A similar question to this was asked at https://stackoverflow.com/questions/13391376/how-to-decide-the-forecasting-method-from-the-me-mad-mse-sde, and the user was asked to post on stats.stackexchange.com, but I don’t think they ever did.
To decide which point forecast error measure to use, we need to take a step back. Note that we don’t know the future outcome perfectly, nor will we ever. So the future outcome follows a probability distribution. Some forecasting methods explicitly output such a full distribution, and some don’t – but it is always there, if only implicitly.
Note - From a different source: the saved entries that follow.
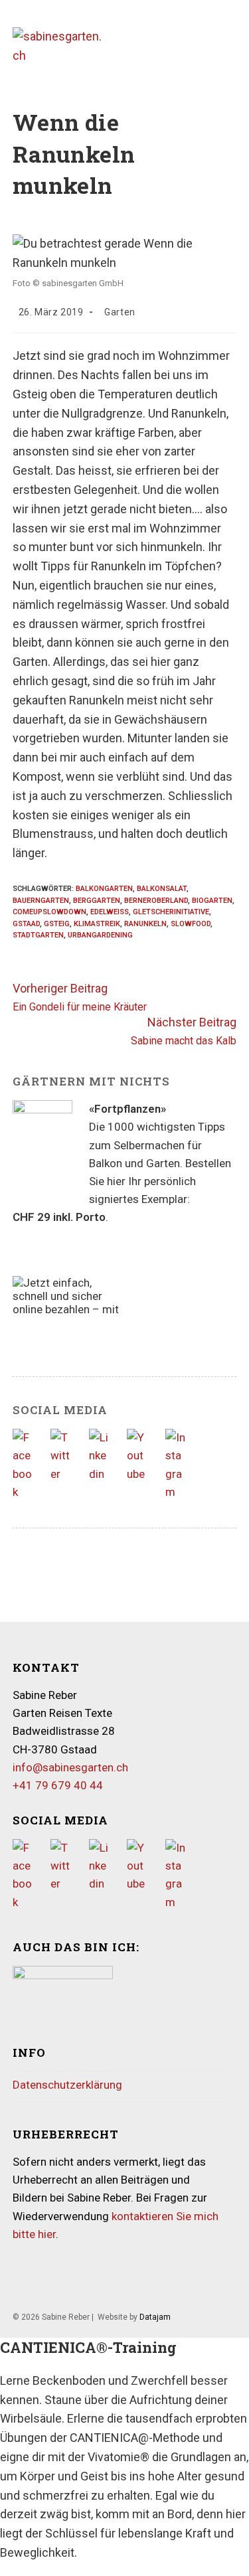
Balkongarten (104, 888)
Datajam (155, 2317)
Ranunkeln (145, 924)
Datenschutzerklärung (67, 2084)
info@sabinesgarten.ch (70, 1767)
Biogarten (212, 900)
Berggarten (96, 900)
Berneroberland (156, 900)
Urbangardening (100, 935)
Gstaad (26, 924)
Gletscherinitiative (171, 912)
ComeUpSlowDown (49, 912)
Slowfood (190, 924)
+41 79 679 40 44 (58, 1785)
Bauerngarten (41, 900)
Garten (119, 312)
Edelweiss (109, 912)
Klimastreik (97, 924)
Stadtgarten (38, 935)
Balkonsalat (162, 888)
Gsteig (57, 924)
Now, we want to have a good error measure for a point forecast. Such a point forecast Ft is our attempt to summarize what we know about the future distribution (i.e., the predictive distribution) at time t using a single number, a so-called functional of the future density. The error measure then is a way to assess the quality of this single number summary.
So you should choose an error measure that rewards “good” one number summaries of (unknown, possibly forecasted, but possibly only implicit) future densities.
The challenge is that different error measures are minimized by different functionals. The expected MSE is minimized by the expected value of the future distribution. The expected MAD is minimized by the median of the future distribution. Thus, if you calibrate your forecasts to minimize the MAE, your point forecast will be the future median, not the future expected value, and your forecasts will be biased if your future distribution is not symmetric.
This is most relevant for count data, which are typically skewed. In extreme cases (say, Poisson distributed sales with a mean below log2≈0.69), your MAE will be lowest for a flat zero forecast. See here or here or here for details.
I give some more information and an illustration in What are the shortcomings of the Mean Absolute Percentage Error (MAPE)? That thread considers the mape, but also other error measures, and it contains links to other related threads.
In the end, which error measure to use really depends on your Cost of Forecast Error, i.e., which kind of error is most painful. Without looking at the actual implications of forecast errors, any discussion about “better criteria” is basically meaningless.
Measures of forecast accuracy were a big topic in the forecasting community some years back, and they still pop up now and then. One very good article to look at is Hyndman & Koehler “Another look at measures of forecast accuracy” (2006).
Finally, one alternative is to calculate full predictive densities and assess these using proper scoring-rules.